══ Task data ══
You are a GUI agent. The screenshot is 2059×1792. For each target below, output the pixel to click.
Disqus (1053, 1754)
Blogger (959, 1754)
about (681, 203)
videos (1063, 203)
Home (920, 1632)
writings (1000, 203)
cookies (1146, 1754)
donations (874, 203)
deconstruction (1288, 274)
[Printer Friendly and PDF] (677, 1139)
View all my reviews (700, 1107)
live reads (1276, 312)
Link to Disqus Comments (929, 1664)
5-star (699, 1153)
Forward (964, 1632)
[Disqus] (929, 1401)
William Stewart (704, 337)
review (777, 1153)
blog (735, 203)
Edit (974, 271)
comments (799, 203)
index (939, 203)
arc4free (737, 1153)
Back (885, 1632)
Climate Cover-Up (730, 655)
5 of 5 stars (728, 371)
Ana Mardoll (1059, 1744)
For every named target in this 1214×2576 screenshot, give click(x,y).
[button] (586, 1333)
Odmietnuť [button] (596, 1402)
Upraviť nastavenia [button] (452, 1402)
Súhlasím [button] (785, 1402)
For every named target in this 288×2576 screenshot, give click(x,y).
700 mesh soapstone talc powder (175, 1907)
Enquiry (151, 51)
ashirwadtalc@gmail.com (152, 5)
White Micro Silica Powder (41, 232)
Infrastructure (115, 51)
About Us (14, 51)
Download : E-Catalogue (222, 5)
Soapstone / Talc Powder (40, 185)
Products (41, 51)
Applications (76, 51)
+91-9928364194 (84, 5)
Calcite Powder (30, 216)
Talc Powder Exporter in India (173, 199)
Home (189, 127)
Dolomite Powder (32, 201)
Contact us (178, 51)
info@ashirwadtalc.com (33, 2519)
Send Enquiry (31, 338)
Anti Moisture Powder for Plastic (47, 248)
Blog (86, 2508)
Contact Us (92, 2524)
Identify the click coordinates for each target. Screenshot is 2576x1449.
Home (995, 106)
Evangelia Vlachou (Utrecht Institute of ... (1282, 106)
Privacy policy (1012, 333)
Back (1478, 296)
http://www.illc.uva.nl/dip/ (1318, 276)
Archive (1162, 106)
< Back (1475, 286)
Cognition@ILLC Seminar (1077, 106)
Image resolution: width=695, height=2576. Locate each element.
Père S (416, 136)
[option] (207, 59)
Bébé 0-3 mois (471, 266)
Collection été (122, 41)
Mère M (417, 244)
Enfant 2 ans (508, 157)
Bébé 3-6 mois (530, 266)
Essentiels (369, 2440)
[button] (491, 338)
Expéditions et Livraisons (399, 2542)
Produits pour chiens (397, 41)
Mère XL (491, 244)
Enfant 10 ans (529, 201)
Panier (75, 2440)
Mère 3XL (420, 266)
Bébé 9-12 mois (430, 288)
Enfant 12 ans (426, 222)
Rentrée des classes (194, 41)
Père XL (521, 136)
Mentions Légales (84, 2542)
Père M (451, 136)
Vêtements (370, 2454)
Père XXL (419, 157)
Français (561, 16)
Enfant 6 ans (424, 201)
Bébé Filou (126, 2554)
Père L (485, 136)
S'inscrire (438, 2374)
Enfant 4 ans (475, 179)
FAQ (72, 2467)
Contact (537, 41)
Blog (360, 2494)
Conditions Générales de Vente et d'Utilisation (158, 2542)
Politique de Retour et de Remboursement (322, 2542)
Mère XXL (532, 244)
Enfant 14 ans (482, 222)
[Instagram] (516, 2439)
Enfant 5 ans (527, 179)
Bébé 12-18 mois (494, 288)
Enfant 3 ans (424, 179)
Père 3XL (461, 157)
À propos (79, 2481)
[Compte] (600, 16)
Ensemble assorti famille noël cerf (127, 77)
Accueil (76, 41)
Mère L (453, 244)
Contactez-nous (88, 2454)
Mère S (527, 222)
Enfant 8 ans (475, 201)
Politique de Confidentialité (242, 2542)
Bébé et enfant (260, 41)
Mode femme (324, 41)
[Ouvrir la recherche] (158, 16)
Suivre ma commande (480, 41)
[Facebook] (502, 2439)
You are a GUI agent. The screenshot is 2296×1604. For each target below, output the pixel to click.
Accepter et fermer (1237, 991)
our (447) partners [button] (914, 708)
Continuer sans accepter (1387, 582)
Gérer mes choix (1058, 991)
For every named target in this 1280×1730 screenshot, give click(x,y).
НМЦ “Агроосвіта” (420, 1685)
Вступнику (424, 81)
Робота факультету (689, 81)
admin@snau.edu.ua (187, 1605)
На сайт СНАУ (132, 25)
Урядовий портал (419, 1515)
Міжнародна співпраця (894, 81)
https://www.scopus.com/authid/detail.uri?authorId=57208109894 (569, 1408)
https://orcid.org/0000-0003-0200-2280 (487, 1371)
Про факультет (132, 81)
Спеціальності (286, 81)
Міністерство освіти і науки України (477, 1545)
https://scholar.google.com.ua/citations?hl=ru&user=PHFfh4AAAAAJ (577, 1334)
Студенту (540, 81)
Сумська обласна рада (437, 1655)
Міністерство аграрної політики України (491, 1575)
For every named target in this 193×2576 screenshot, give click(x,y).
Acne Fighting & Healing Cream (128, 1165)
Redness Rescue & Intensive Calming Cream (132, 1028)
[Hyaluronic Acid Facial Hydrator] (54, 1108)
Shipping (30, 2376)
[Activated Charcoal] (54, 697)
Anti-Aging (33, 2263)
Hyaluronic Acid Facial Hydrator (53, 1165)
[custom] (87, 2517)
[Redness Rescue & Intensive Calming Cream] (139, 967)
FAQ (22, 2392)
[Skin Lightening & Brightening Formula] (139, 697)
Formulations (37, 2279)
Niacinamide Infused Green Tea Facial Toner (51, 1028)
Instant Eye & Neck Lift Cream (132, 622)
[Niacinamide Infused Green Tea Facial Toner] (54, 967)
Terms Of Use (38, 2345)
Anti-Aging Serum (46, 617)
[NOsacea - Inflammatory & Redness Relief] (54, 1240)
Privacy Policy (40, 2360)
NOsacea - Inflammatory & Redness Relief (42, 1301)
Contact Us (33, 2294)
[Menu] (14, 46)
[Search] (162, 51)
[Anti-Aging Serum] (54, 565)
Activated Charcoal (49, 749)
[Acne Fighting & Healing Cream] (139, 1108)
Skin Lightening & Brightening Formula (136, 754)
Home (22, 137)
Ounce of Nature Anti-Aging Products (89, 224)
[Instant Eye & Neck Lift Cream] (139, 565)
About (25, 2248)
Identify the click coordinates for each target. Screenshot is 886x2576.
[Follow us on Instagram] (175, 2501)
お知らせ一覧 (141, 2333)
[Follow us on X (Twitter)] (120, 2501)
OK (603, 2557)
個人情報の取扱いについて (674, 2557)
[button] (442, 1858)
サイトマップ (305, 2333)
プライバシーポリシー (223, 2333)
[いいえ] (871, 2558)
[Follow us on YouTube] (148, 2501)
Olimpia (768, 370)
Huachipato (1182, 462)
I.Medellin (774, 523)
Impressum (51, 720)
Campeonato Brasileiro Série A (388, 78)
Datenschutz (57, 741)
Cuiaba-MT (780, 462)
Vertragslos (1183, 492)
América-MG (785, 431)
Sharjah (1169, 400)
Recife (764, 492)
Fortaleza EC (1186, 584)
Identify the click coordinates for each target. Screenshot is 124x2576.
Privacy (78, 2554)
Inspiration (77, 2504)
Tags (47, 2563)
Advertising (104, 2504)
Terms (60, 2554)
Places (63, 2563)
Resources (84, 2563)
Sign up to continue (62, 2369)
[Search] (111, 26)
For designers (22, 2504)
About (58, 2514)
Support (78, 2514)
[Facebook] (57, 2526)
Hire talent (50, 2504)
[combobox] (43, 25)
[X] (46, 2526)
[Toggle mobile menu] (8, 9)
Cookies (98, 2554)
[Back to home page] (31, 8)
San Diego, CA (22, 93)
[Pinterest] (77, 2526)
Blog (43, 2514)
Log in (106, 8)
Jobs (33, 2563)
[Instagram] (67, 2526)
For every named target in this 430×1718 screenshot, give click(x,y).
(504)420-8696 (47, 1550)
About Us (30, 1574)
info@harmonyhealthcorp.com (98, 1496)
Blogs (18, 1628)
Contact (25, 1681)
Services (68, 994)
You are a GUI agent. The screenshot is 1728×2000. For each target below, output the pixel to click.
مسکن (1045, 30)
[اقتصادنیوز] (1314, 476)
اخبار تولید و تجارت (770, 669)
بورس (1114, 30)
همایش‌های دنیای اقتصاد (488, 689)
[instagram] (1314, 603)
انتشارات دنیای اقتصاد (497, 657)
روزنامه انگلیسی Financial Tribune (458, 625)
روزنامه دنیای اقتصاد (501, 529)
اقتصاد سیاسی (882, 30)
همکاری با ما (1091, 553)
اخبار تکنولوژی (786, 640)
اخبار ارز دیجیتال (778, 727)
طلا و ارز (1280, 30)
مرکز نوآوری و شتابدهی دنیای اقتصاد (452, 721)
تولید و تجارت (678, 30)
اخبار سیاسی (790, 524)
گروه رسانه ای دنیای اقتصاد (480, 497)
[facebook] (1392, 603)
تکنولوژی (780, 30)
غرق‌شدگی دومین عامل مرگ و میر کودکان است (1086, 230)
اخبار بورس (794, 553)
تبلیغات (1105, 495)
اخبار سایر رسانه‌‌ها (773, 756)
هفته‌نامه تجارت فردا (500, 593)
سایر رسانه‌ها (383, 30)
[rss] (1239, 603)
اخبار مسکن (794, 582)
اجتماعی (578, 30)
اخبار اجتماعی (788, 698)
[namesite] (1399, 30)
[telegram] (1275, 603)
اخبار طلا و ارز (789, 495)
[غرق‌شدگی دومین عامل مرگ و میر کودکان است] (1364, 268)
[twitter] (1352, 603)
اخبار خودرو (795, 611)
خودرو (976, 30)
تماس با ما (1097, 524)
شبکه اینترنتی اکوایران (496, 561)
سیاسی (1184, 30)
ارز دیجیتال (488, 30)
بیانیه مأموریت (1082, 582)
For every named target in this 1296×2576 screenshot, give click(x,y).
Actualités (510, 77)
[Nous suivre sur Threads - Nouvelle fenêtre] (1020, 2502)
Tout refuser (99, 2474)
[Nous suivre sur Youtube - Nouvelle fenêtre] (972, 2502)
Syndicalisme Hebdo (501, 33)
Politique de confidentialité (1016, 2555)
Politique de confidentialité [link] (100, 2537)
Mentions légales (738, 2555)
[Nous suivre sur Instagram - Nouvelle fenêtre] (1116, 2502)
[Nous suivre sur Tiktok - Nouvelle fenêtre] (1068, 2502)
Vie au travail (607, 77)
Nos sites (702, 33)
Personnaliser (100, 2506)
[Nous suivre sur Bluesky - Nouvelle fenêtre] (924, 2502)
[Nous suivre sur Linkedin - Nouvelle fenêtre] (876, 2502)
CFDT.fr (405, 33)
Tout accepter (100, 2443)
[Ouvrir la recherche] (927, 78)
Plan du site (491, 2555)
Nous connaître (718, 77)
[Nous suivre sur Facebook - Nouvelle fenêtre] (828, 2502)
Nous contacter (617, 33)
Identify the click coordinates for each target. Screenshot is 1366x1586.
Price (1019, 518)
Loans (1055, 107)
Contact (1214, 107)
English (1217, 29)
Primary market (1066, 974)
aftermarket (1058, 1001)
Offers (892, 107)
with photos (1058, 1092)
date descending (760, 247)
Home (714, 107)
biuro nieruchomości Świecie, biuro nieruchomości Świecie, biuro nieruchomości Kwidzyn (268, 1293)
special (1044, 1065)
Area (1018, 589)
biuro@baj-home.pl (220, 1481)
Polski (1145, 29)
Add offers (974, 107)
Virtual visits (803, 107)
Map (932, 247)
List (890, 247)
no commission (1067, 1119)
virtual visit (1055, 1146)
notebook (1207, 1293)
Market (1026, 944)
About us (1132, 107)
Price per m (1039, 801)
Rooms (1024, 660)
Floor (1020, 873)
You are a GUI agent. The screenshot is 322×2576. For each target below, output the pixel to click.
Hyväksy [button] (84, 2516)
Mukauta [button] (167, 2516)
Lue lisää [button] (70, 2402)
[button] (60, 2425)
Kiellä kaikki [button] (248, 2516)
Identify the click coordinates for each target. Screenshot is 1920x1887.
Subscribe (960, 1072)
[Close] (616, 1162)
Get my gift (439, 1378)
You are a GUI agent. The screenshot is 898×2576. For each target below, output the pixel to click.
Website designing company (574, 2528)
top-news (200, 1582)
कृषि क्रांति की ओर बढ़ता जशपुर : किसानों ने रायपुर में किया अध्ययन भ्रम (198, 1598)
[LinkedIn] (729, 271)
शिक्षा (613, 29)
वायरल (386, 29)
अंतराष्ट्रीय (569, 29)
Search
═══
Could you return exactly the stretch of the data above that starts at the line with "[Nous suivre sur Linkedin" and ends at the line with "biuro nieruchomości Świecie, biuro", both lines included?

[Nous suivre sur Linkedin - Nouvelle fenêtre] (876, 2502)
CFDT.fr (405, 33)
Tout accepter (100, 2443)
[Ouvrir la recherche] (927, 78)
Plan du site (491, 2555)
Nous connaître (718, 77)
[Nous suivre sur Facebook - Nouvelle fenêtre] (828, 2502)
Nous contacter (617, 33)
Identify the click coordinates for each target. Screenshot is 1366x1586.
Price (1019, 518)
Loans (1055, 107)
Contact (1214, 107)
English (1217, 29)
Primary market (1066, 974)
aftermarket (1058, 1001)
Offers (892, 107)
with photos (1058, 1092)
date descending (760, 247)
Home (714, 107)
biuro nieruchomości Świecie, biuro nieruchomości Świecie, biuro nieruchomości Kwidzyn (268, 1293)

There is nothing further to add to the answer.